Remix.run Logo
BenderV 4 days ago

I'm trying to understand what does it got to do with LLM size? Imho, right tools allow small models to perform better than undirected tool like bash to do everything. But I understand that this code is to show people how function calling is just a template for LLM.

diminish 4 days ago | parent [-]

Mini swe agent, as an academic tool, can be easily tested aimed to show the power of a simple idea against any LLM. You can go and test it with different LLMs. Tool calls didn't work fine with smaller LLM sizes usually. I don't see many viable alternatives less than 7GB, beyond Qwen3 4B for tool calling.

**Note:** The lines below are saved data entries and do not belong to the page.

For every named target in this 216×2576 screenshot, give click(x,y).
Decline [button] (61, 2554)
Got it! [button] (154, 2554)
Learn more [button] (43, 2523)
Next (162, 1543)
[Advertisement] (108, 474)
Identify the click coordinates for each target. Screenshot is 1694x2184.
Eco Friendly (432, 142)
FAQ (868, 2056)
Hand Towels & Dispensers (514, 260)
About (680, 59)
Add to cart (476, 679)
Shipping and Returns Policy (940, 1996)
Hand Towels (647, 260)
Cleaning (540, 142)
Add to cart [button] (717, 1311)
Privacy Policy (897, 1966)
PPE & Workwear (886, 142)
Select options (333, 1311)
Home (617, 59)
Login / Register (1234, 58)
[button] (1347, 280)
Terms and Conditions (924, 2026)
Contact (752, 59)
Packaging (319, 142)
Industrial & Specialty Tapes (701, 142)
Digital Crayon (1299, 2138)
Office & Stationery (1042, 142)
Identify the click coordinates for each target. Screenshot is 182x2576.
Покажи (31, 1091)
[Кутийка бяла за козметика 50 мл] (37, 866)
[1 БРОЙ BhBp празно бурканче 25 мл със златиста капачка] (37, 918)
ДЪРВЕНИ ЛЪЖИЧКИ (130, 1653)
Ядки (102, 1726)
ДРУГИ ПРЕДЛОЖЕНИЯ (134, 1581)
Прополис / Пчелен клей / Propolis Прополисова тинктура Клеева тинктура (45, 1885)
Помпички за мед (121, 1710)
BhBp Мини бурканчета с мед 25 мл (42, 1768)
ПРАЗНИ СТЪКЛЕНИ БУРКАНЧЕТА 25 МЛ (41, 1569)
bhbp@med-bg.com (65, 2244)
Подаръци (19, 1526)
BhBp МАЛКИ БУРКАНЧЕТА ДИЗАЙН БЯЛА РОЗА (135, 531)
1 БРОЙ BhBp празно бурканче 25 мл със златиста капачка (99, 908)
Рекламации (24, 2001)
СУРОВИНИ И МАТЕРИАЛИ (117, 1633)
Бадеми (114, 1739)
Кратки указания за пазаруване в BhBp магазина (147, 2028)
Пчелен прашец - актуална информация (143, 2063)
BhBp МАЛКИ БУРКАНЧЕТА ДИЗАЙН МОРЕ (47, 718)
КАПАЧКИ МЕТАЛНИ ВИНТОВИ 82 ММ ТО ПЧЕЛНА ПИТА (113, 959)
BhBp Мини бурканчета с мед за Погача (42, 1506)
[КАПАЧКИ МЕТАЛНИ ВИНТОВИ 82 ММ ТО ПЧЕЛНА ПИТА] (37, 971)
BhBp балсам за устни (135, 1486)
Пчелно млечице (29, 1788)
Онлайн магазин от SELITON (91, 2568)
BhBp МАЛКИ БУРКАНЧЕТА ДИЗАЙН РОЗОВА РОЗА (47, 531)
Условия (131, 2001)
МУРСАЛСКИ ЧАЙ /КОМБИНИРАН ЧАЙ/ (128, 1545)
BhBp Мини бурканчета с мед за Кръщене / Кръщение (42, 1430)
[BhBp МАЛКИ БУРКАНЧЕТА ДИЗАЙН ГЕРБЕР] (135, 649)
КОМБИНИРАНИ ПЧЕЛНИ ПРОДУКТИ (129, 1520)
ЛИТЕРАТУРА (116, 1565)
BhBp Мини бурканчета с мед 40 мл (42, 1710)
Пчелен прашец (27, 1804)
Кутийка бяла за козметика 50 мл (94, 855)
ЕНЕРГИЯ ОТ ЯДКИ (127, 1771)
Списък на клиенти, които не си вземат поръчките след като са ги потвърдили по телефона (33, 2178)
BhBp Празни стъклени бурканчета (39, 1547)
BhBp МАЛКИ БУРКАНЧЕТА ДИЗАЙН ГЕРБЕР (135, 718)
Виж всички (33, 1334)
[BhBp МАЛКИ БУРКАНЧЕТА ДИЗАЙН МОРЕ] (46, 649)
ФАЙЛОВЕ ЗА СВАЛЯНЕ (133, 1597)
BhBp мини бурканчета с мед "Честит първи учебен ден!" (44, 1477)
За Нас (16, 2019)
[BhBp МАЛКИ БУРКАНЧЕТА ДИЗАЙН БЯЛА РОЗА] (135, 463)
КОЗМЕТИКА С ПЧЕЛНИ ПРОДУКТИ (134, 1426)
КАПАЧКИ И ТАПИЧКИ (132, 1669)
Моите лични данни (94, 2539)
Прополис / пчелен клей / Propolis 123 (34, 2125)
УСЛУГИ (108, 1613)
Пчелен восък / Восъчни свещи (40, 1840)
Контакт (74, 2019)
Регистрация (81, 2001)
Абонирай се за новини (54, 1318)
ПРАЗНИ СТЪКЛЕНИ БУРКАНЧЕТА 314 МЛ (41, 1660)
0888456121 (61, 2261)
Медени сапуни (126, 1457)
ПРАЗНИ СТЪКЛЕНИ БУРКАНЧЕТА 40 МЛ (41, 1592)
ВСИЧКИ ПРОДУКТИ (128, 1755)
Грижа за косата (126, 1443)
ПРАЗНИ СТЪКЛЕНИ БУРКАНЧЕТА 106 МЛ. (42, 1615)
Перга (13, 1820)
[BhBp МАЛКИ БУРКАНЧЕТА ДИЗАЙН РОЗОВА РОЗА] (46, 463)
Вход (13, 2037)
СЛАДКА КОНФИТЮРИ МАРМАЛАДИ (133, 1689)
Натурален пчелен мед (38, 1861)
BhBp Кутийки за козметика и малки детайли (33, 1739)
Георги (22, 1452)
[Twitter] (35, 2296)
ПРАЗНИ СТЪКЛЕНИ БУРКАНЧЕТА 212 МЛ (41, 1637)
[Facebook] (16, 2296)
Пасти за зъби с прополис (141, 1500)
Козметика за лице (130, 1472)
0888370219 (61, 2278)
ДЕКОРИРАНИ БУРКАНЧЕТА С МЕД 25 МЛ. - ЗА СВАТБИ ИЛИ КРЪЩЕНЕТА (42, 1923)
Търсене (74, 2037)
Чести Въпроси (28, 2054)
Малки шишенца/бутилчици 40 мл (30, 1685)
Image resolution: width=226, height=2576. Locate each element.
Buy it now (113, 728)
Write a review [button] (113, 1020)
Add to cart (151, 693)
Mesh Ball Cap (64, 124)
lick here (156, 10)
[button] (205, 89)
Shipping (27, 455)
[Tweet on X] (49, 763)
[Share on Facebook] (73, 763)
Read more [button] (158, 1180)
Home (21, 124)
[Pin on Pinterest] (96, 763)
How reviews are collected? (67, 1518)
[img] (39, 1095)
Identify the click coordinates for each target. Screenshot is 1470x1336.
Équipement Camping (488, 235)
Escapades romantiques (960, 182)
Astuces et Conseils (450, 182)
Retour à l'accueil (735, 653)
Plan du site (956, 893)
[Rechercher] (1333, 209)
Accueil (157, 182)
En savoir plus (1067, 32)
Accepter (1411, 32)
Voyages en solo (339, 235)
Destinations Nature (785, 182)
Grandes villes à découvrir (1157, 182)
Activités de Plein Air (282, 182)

> right tools allow small models to perform better than undirected tool like bash to do everything.

Interesting enough the newer mini swe agent was refutation of this hypothesis for very large LLMs from the original swe agent paper (https://arxiv.org/pdf/2405.15793) assuming that specialized tools work better.

BenderV 3 days ago | parent [-]

Thanks for your answer.

I guess that it's only a matter of finetuning.

LLM have lots of experience with bash so I get they figure out how to work with it. They don't have experience with custom tools you provide it.

And also, LLM "tools" as we know it need better design (to show states, dynamic actions).

Given both, AI with the right tools will outperform AI with generic and uncontrolled tool.